C++ Neural Networks and Fuzzy Logic: Preface


C++ Neural Networks and Fuzzy Logic



Download 1,14 Mb.
Pdf ko'rish
bet289/443
Sana29.12.2021
Hajmi1,14 Mb.
#77367
1   ...   285   286   287   288   289   290   291   292   ...   443
Bog'liq
C neural networks and fuzzy logic

C++ Neural Networks and Fuzzy Logic

by Valluru B. Rao

MTBooks, IDG Books Worldwide, Inc.



ISBN: 1558515526   Pub Date: 06/01/95

Previous Table of Contents Next



Generalization versus Memorization

If your overall goal is beyond pattern classification, you need to track your network’s ability to generalize.

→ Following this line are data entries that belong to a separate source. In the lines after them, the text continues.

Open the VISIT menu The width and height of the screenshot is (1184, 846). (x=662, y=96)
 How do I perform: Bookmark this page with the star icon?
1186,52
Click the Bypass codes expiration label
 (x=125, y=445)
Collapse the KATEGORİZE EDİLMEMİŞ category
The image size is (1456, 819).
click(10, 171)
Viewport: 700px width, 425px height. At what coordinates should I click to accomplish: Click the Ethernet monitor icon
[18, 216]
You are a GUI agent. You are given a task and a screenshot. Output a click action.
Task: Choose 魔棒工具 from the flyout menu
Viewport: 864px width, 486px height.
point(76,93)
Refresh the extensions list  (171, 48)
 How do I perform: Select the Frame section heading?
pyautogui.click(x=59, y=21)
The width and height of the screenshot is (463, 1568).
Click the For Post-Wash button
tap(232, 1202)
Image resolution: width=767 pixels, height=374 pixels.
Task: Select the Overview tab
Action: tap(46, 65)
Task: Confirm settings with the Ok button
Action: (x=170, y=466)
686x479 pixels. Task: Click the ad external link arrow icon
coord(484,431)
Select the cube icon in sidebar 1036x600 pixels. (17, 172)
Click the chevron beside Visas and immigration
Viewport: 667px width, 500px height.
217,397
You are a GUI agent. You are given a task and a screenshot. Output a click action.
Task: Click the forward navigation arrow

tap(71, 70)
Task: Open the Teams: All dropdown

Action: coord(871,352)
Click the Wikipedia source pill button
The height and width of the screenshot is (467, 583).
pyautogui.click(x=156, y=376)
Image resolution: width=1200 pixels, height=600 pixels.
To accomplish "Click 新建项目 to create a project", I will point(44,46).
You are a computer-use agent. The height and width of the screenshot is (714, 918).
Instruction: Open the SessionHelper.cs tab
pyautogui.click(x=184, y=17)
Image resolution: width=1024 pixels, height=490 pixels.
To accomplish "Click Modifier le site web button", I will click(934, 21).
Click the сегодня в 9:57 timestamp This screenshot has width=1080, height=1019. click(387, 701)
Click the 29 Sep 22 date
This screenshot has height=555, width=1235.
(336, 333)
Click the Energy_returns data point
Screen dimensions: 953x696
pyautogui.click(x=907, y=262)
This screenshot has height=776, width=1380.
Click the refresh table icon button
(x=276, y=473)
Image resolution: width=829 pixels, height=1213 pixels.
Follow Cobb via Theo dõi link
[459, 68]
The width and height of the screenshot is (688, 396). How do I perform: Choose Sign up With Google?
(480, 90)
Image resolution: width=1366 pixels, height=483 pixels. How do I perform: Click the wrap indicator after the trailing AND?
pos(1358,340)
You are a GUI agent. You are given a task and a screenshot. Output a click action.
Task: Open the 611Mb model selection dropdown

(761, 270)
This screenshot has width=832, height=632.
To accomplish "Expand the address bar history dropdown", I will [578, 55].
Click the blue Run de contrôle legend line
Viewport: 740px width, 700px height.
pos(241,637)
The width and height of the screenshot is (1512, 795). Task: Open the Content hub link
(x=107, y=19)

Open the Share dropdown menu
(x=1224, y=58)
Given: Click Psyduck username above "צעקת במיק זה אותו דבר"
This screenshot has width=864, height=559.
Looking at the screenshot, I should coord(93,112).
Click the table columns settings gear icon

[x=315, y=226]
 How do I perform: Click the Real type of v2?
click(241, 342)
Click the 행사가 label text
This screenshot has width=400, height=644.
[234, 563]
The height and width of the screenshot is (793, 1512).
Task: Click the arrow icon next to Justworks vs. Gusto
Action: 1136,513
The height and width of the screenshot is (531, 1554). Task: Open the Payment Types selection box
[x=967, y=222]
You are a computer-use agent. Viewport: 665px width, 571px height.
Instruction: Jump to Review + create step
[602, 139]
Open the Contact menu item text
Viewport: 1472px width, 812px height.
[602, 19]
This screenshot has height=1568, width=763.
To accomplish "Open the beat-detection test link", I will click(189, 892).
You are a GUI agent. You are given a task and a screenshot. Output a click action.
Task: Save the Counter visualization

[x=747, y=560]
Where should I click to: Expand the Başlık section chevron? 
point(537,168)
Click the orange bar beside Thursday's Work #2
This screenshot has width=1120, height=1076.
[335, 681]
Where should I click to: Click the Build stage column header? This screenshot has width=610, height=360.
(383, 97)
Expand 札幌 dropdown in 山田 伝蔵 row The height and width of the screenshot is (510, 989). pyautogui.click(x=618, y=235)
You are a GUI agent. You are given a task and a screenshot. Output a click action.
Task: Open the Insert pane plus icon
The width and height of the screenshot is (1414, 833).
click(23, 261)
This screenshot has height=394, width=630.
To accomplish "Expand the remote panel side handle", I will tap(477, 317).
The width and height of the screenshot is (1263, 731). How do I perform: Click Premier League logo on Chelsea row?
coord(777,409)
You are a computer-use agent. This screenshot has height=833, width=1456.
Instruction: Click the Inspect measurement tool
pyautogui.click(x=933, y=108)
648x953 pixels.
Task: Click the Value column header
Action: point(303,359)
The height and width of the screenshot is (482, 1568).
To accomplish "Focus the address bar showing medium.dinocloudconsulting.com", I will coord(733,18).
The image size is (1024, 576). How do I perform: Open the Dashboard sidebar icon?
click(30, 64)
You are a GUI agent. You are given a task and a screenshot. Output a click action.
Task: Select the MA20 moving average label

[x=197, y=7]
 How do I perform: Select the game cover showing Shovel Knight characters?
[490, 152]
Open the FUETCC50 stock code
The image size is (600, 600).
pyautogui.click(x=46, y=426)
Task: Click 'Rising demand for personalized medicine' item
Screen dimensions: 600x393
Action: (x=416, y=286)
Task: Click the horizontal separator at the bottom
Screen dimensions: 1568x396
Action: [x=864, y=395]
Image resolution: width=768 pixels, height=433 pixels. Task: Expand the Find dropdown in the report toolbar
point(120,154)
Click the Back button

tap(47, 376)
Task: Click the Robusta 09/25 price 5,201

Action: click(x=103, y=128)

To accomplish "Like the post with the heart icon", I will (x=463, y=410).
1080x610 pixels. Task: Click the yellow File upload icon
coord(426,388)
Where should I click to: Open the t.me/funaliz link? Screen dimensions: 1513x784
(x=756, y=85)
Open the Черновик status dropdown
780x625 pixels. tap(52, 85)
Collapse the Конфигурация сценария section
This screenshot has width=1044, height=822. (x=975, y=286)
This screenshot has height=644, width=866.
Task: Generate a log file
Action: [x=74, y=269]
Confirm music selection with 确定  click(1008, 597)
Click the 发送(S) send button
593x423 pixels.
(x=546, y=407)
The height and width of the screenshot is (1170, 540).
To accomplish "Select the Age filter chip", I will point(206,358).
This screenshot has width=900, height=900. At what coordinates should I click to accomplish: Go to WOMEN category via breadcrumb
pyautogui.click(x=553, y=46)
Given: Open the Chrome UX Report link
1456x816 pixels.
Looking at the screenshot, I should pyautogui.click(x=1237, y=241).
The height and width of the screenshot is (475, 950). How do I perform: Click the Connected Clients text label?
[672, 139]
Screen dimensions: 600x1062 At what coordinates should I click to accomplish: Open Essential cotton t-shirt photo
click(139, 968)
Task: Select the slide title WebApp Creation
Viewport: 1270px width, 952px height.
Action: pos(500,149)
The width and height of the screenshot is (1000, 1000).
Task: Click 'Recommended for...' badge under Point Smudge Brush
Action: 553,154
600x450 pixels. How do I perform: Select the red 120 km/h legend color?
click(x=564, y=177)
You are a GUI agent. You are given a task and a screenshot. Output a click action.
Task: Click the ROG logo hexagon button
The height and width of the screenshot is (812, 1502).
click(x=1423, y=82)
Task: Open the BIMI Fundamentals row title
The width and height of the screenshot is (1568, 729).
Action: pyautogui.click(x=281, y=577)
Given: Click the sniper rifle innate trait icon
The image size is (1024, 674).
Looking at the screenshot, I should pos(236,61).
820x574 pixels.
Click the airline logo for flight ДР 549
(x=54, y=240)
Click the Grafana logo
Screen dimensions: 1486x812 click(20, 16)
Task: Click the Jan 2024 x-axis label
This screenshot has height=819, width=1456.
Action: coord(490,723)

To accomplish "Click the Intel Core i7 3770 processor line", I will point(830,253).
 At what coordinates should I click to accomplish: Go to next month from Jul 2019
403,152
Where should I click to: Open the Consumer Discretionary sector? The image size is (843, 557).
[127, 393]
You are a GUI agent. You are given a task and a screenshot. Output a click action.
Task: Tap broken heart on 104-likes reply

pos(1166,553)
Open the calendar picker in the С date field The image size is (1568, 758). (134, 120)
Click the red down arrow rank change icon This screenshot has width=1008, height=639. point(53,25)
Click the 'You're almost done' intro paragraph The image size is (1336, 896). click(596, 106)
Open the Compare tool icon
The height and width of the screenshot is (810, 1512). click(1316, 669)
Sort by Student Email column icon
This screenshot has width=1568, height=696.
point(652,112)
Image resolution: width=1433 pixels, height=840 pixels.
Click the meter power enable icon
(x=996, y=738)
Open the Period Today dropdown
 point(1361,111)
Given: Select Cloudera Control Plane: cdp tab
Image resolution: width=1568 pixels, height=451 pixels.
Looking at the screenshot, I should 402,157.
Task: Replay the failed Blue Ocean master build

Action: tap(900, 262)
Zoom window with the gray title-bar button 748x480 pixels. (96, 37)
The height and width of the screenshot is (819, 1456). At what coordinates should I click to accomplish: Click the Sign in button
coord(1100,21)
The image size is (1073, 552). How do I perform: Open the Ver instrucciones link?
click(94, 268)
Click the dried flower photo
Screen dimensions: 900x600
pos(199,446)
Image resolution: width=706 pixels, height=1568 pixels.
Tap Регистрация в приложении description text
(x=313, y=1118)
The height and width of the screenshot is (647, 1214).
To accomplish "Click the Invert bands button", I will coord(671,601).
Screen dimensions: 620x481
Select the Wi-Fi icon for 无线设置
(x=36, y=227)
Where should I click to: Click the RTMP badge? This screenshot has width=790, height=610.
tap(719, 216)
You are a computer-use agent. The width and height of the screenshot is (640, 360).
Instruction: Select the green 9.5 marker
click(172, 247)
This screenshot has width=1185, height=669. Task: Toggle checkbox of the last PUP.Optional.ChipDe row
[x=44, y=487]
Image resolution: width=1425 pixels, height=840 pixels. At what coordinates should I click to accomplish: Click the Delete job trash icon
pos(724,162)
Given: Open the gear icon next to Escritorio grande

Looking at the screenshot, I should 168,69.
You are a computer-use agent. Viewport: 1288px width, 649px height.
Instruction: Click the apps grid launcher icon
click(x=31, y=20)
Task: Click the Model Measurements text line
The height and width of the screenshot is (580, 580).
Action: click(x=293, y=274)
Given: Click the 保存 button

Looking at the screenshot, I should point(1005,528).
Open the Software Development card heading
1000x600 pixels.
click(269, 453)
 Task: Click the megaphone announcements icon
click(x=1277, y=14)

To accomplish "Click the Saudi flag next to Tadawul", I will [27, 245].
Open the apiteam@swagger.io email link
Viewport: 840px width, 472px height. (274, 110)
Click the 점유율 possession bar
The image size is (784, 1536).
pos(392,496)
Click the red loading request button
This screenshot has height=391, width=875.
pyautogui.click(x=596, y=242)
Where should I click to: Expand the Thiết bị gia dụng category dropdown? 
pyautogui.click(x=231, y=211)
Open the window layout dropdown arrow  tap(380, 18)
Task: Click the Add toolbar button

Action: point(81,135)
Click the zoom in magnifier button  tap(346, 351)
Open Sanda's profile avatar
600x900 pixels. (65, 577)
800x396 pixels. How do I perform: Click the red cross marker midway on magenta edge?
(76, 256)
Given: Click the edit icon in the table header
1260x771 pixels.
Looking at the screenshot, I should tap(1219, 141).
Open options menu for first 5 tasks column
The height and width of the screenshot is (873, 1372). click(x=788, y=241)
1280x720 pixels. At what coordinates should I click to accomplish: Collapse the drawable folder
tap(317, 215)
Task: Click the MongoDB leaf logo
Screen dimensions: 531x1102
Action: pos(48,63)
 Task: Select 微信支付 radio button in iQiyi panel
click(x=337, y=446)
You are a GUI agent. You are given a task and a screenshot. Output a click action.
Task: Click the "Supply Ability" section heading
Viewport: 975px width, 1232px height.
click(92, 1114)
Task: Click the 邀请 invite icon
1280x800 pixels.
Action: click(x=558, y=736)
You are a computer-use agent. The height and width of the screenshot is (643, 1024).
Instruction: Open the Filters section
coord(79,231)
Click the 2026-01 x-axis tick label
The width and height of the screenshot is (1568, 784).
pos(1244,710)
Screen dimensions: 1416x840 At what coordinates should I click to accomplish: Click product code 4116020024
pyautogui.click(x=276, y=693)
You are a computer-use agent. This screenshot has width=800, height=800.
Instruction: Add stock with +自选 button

Not only should you look at the overall error with the training set that you define, but you should set aside

some training examples as part of a test set (and do not train with them), with which you can see whether or

not the network is able to correctly predict. If the network responds poorly to your test set, you know that you

have overtrained, or you can say the network “memorized” the training patterns. If you look at the arbitrary

curve−fitting analogy in Figure 14.2, you see curves for a generalized fit, labeled G, and an overfit, labeled O.

In the case of the overfit, any data point outside of the training data results in highly erroneous prediction.

Your test data will certainly show you large error in the case of an overfitted model.

Figure 14.2

  General (G) versus over fitting (0) of data.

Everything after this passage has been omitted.